▶

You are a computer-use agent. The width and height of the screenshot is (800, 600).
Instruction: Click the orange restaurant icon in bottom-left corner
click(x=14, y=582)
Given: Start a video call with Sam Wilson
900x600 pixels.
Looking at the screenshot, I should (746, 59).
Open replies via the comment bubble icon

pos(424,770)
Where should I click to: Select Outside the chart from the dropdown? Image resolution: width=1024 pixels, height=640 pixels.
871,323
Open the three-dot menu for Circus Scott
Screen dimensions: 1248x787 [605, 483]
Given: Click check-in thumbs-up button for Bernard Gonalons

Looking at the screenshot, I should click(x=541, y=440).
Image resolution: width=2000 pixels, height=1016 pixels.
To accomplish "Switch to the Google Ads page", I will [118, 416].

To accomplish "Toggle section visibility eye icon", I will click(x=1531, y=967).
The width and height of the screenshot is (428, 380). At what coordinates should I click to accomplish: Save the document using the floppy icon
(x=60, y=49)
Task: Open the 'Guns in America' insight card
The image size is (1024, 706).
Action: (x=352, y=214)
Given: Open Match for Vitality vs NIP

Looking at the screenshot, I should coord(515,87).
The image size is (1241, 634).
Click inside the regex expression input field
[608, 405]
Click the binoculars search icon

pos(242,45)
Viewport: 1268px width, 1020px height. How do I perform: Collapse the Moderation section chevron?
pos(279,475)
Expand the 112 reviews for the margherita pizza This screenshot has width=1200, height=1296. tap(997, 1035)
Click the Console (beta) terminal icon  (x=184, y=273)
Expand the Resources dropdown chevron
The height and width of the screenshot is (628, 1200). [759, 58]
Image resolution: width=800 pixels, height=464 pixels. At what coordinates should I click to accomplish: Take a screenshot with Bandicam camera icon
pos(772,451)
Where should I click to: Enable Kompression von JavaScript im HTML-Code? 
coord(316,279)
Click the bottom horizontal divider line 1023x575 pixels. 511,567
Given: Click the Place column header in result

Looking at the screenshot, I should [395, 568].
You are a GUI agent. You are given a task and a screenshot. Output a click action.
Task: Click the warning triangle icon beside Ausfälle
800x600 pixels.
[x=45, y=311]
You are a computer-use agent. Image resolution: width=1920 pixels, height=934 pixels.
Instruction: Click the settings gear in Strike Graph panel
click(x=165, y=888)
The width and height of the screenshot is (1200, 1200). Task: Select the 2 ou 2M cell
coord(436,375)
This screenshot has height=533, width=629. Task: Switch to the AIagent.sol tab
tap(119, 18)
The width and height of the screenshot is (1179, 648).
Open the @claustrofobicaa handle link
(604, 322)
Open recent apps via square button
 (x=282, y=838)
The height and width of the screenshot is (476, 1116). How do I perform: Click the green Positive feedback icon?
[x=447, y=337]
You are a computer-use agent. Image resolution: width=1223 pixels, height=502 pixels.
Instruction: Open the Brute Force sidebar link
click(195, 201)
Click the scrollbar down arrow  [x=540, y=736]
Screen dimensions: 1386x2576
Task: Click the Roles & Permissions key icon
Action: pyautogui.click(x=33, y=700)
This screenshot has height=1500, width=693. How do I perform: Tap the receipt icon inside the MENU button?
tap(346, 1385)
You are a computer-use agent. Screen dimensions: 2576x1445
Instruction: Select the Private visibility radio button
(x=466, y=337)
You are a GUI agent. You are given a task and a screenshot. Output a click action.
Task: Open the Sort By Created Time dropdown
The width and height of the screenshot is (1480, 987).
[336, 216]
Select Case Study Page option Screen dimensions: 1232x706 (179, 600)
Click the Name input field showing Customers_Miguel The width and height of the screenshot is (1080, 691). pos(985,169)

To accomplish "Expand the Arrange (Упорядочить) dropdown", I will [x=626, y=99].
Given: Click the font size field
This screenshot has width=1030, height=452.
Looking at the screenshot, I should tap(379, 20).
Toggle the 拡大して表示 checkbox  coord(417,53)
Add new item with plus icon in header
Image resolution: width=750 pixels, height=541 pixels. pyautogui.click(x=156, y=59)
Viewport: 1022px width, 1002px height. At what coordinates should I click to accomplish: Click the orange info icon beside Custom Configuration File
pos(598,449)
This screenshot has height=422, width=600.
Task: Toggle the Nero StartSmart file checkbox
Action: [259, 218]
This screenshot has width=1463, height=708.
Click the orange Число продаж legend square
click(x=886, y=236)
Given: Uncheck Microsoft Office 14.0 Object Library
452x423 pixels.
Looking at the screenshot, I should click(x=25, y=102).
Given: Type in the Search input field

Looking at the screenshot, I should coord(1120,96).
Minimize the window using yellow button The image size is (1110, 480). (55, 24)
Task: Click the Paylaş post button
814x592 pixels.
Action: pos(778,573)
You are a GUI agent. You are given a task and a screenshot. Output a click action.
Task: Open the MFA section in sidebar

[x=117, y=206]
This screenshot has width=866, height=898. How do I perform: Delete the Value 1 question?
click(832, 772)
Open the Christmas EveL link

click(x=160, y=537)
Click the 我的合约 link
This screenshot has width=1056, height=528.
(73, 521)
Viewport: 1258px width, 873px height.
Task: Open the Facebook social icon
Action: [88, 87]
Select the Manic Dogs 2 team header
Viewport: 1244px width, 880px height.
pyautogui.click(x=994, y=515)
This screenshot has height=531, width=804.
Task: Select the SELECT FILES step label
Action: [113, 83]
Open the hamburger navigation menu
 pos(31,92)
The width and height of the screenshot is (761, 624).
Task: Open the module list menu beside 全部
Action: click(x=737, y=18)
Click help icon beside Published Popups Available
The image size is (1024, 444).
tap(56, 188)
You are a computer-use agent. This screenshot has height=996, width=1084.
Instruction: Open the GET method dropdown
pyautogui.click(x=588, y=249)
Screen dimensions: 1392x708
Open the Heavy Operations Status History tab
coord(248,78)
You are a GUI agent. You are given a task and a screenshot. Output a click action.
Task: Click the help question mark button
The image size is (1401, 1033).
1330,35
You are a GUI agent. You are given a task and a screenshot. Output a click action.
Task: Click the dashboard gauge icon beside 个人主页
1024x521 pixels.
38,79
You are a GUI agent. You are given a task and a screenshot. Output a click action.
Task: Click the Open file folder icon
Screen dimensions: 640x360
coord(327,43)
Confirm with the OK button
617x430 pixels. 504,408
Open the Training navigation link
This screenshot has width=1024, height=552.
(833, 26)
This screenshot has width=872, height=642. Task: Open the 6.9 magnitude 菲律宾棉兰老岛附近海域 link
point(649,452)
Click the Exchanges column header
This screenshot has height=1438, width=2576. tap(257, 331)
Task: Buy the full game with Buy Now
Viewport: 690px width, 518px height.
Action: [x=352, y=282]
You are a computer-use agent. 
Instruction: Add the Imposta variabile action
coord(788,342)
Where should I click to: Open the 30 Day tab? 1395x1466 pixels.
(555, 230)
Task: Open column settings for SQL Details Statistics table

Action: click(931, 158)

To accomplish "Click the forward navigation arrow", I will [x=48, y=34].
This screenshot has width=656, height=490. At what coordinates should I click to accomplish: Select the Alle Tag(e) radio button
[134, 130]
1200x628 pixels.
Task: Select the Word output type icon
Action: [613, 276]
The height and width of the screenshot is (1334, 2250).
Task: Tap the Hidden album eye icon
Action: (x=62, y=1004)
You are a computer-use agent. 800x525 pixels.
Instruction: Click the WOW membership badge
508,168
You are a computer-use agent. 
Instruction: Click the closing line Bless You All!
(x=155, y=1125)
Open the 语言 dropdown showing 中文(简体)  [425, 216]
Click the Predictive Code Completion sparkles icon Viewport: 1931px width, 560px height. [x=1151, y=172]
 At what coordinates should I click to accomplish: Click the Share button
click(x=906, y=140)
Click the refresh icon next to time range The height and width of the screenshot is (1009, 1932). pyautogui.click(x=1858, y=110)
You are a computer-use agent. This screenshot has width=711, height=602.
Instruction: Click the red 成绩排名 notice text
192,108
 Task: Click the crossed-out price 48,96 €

◀

What is expected: Filter by the word "will": copy every line of the data that holds it.

Your response:
To accomplish "Switch to the Google Ads page", I will [118, 416].
To accomplish "Toggle section visibility eye icon", I will click(x=1531, y=967).
To accomplish "Expand the Arrange (Упорядочить) dropdown", I will [x=626, y=99].
To accomplish "Click the forward navigation arrow", I will [x=48, y=34].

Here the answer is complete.